Some appreciation in the currency was expected for the beginning of this year due to the vote on the 2022 budget law, in December last year.
After the constitutional amendment of the precatories, which opened BRL 100 billion in the 2022 Budget, the vote on the budget law established a size for the fiscal hole.
Decompression occurred, but much more intensely than anyone imagined. Other factors contributed.
Two main factors explain the strengthening of the real, which on Friday (25) closed at R$4.74 per dollar.
The first was the resumption of a compensation mechanism between the real and the price of commodities. Since the exchange rate fluctuation in early 1999, whenever commodities in the international market become more expensive, the real appreciates, and vice versa.
This balancing mechanism exists, as we are a major exporter of raw materials. Whenever commodities become more expensive in the international market, we get richer, and, consequently, our currency appreciates, and vice versa.
Between May 2020 and November 2021, this balance ceased to exist. When the epidemic hit, the price of commodities plummeted — there was a week when the price of oil went negative, as it was charged to store — and our currency devalued from BRL 4.3 to up to BRL 5.8, in May 2020.

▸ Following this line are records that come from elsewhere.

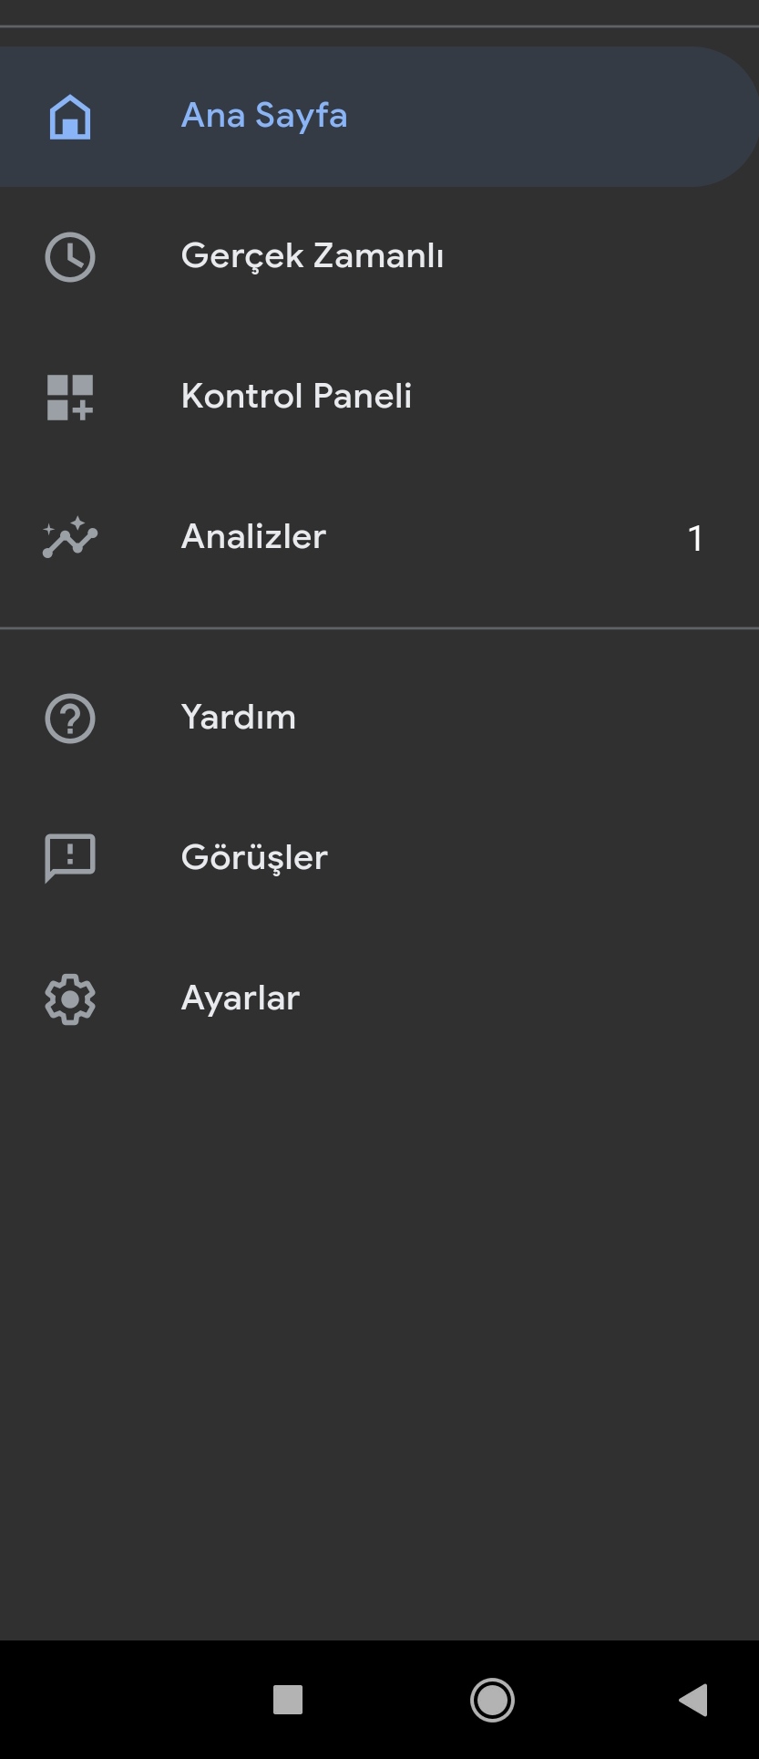Screen dimensions: 759x1759
Task: Tap the Gerçek Zamanlı clock icon
Action: point(70,257)
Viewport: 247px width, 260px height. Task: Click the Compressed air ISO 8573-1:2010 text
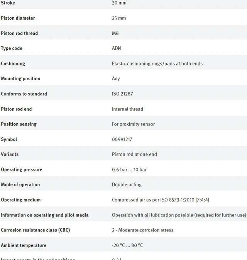coord(161,200)
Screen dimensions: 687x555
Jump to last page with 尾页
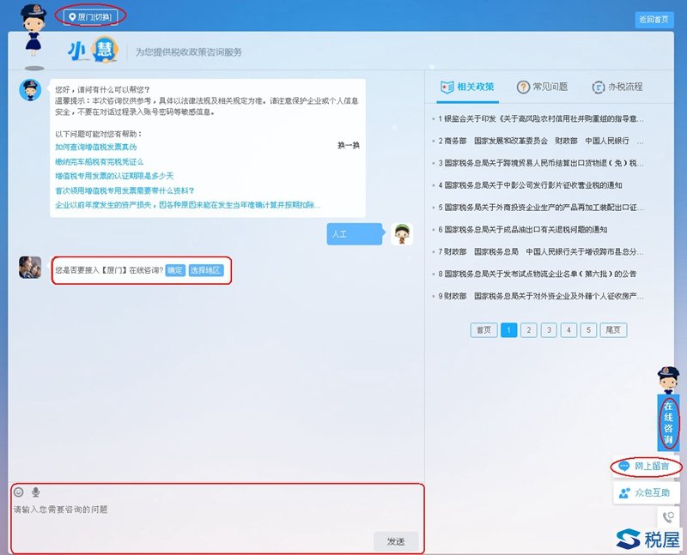(x=613, y=329)
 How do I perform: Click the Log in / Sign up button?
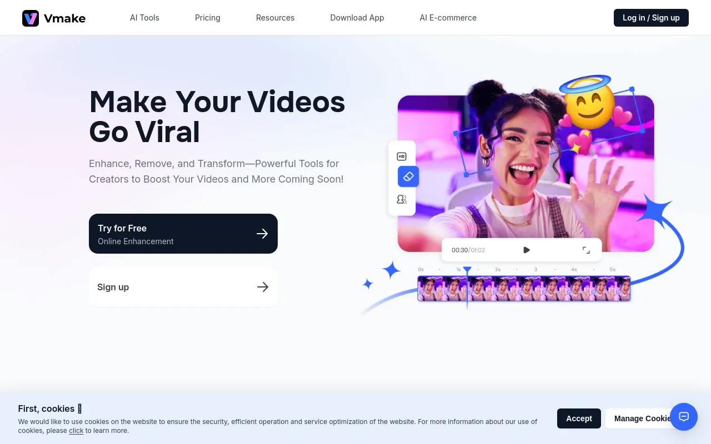click(x=650, y=18)
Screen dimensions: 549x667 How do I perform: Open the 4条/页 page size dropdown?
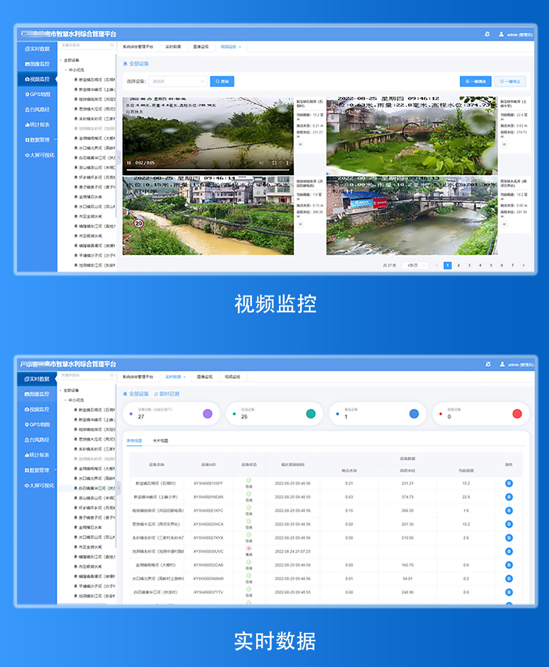point(414,265)
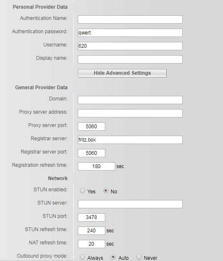
Task: Click the Display name text box
Action: point(130,59)
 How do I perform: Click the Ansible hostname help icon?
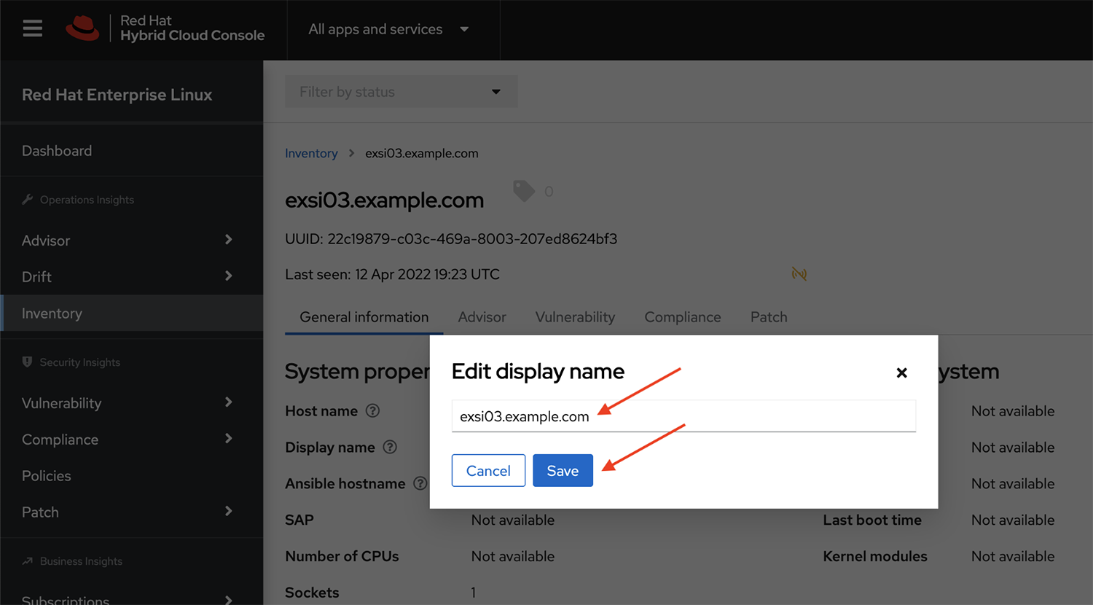[x=420, y=483]
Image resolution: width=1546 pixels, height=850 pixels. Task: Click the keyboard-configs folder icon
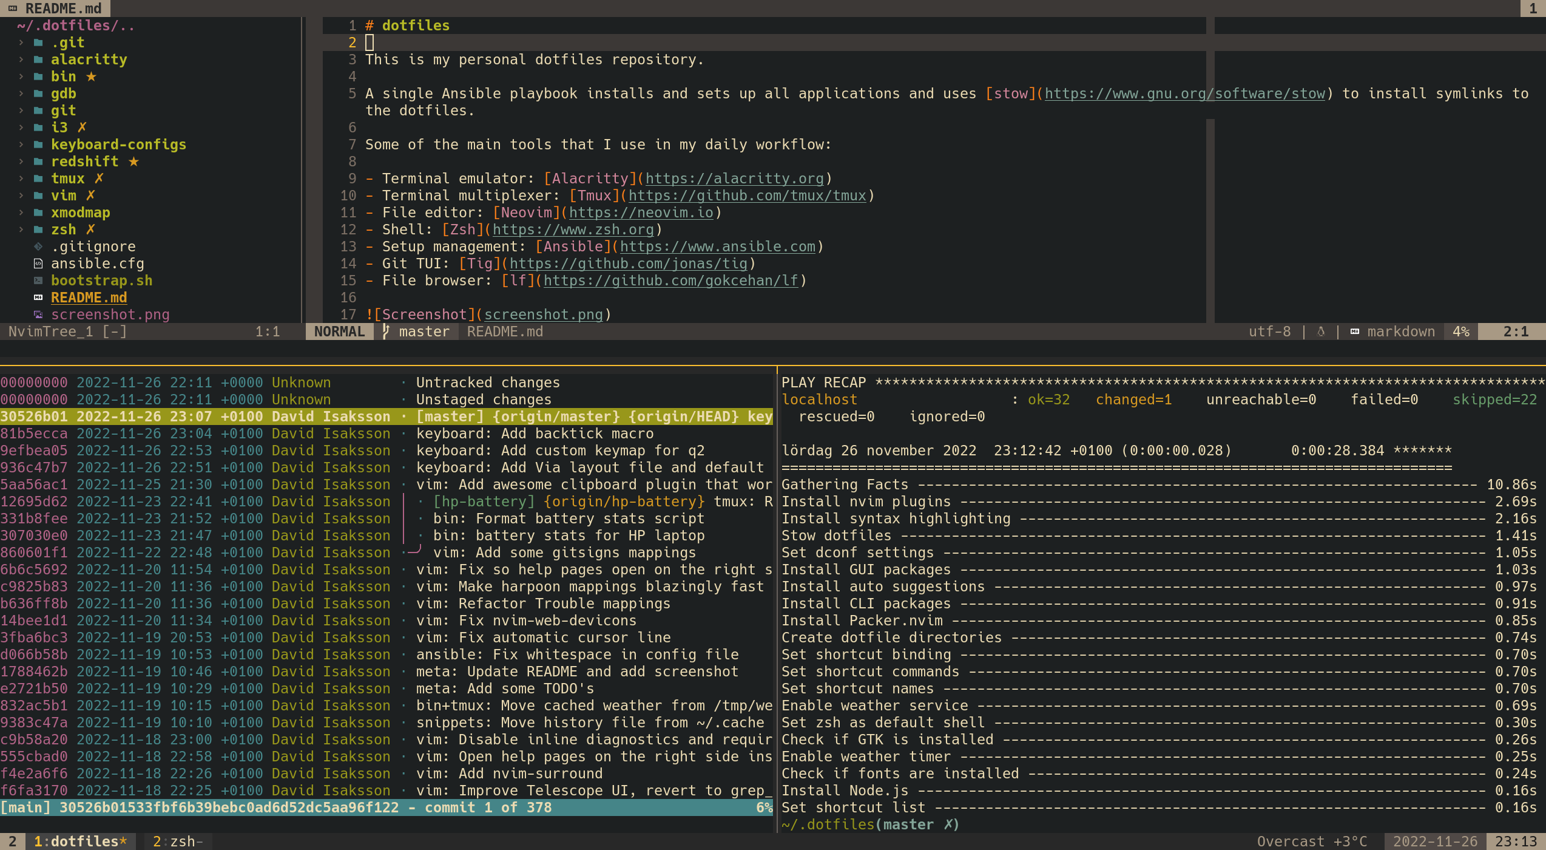[38, 145]
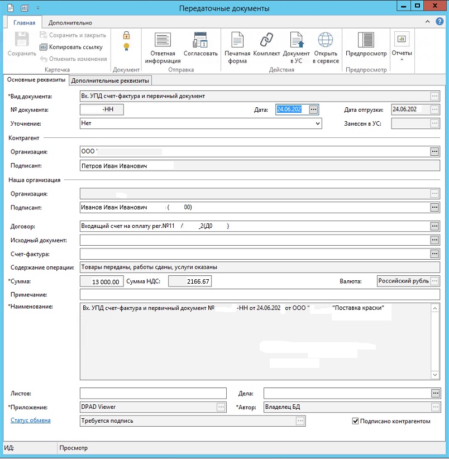Click the Листов input field
Viewport: 449px width, 459px height.
(x=153, y=393)
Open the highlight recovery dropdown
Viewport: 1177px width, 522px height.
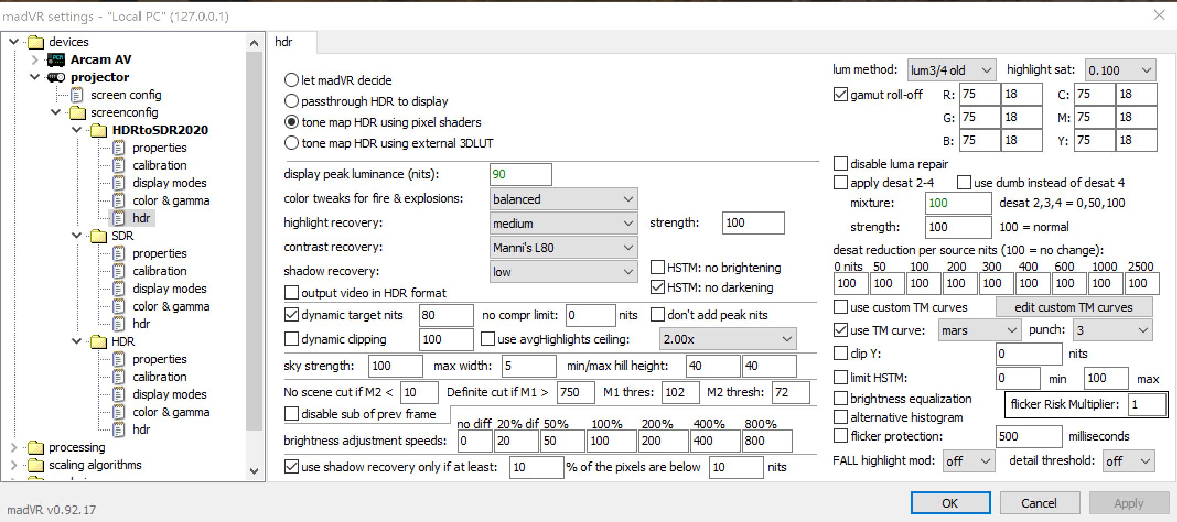[563, 223]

When the very strong recovery of the world economy took place, commodity prices rose a lot. They doubled from the low point observed in April 2020. I think that the increase in risk perception, due to the impact of the epidemic on spending beyond the government ceiling, neutralized the seesaw effect between the real and the price of commodities. Instead of going back to R$4 per dollar, our currency was hovering around R$5.5. This neutralization explains an important part of the inflationary shock here: if the exchange rate had behaved normally, part of the inflationary effect of rising commodity prices would have been offset by the appreciation of the real.
Since December 2021, the seesaw effect has started to work again, and part of the currency appreciation results from the rise in commodity prices. The currencies of other commodity-exporting economies have appreciated as well.
But there seems to be a third factor contributing to the appreciation of our currency. The war in Europe in one region, Eastern Europe, with several emerging countries has improved the relative risk perception of Latin America. In this “ugliness contest”, we get a little better.
Finally, there are signs that rising interest rates are contributing to currency movement.
The joint action of these four factors — removing the goat of the 2022 budget law from the room, the return to the seesaw price of raw materials and exchange rates, the relative improvement in Latin America due to the war and the greater interest differential — seems to explain the currency movement, which went from BRL 5.74 on December 21 to BRL 4.74 last Friday. Incredible appreciation of R$1 per dollar.
It is very difficult to build a scenario for the exchange rate. My assessment is that the current appreciation will at some point cease and, throughout the electoral process, we will experience a lot of volatility, with the real devaluing a little.
At the end of the year, with the resumption of a structural fiscal adjustment path by the new government, we should return to a slow path of strengthening our currency.